Word for word, restate all of the records.

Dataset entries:
◇ ◇ ◇ ◇ ◇

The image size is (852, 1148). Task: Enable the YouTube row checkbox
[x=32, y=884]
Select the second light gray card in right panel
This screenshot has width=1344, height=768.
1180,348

◇ ◇ ◇ ◇ ◇

Task response:
The image size is (852, 1148). Task: Enable the YouTube row checkbox
[x=32, y=884]
Select the second light gray card in right panel
This screenshot has width=1344, height=768.
1180,348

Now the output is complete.